In both cases, the trust alleged that Prime used commingled customer funds to pay favored counterparties as its finances unraveled, saying the relationships were strictly debtor-creditor, not fiduciary, and echoing U.S. Bankruptcy Judge J. Kate Stickles' July 18 opinion that Prime's assets and customer deposits were so intermixed that they must be treated as property of the estate.
The trust argued in this case that Prime was insolvent during the preference period, citing $179 million in liabilities against $44 million in assets, adding that the payments enabled Enigma to receive more than it would have received in a Chapter 7 liquidation.
The trust said that because Prime and Enigma's relationship was purely debtor-creditor, not fiduciary or custodial, the transferred funds are property of Prime's estate and subject to avoidance, rather than assets Prime merely held in trust for Enigma.
"The [master services and custodial] agreements establish that the parties always maintained a strictly debtor-creditor relationship," the trust said.
The trust also cited Judge Stickles' earlier opinion on Prime's involvement with Crescent, where she said Prime's customer and company's assets were "hopelessly commingled" and "not traceable," which the trust argued forecloses and claim that Enigma's deposits were segregated or immune from clawback.
The trust said Prime also kept all customer deposits, including Enigma's, in omnibus bank accounts, sweeping funds daily between accounts in round numbers with no link to specific clients.

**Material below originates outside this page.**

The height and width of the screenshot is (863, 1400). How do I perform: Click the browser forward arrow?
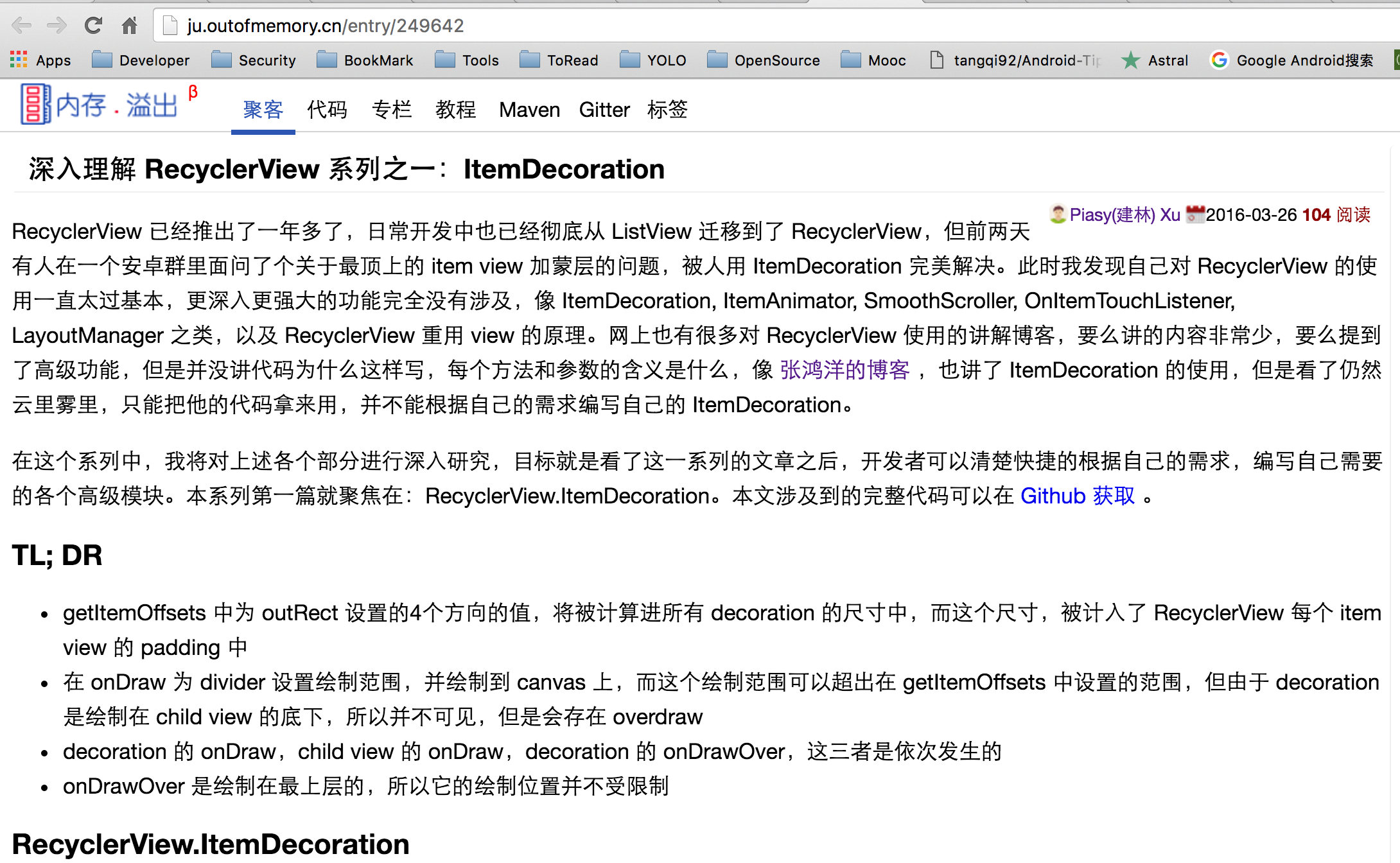click(x=57, y=26)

"The internal ledger was errantly and later intentionally corrupted by Prime," the trust said.
The trust pointed out that Prime employees testified that fake wire entries were created to mask Prime's use of customer cash to replace roughly $82 million in missing Ethereum.
Because Prime's records were unreliable and its accounts mixed client and company money, the trust said, "it is impossible to identify, trace, or otherwise distinguish" the funds Enigma withdrew.

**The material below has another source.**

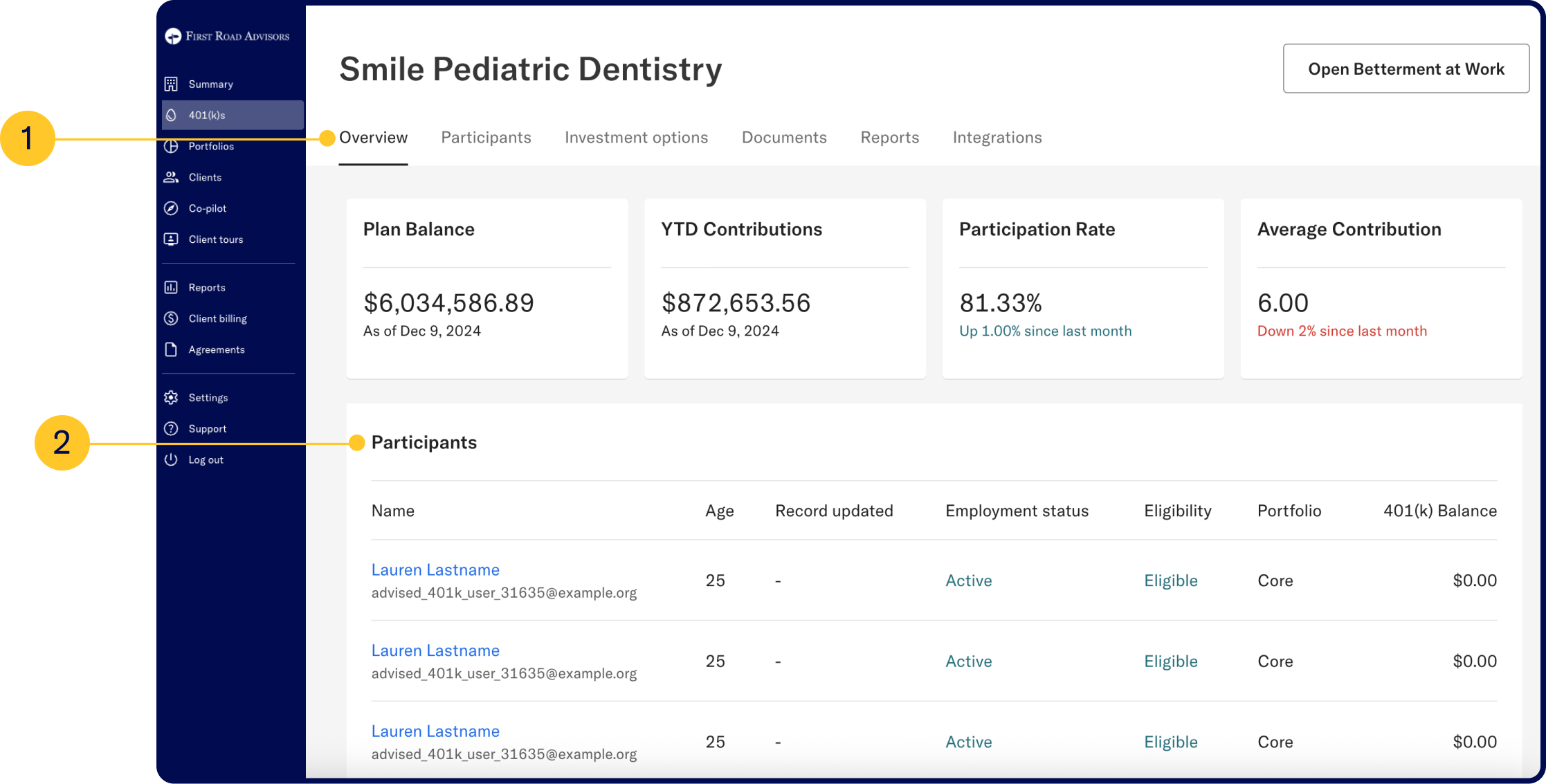The height and width of the screenshot is (784, 1546).
Task: Click the Portfolios pie chart icon
Action: click(x=171, y=146)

Representatives for the parties did not respond to immediate requests for comment Tuesday.
PCT Litigation Trust is represented by Joseph M. Aminov, Darren Azman, Magali M. Duque, Joseph B. Evans, Jessica Greer Griffith, David R. Hurst, Patrick V. Kennedy and James Pardo of McDermott Will & Schulte LLP.

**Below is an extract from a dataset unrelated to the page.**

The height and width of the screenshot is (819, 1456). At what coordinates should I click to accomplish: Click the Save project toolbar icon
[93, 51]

Counsel information for Enigma Securities Ltd. was not available Tuesday.
The case is PCT Litigation Trust v. Enigma Securities Ltd., case number 1:25-ap-52370, in the U.S. Bankruptcy Court for the District of Delaware.
The underlying bankruptcy case is In re: Prime Core Technologies Inc. et al., case number 1:23-bk-11161, in the U.S. Bankruptcy Court for the District of Delaware.